*** Data extract ***

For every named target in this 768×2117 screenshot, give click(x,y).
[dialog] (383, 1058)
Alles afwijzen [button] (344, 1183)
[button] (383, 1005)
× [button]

*** End of Data extract ***

### [Task description]
Copy out the material word for word and line for line.

### [Response for this exercise]
For every named target in this 768×2117 screenshot, give click(x,y).
[dialog] (383, 1058)
Alles afwijzen [button] (344, 1183)
[button] (383, 1005)
× [button]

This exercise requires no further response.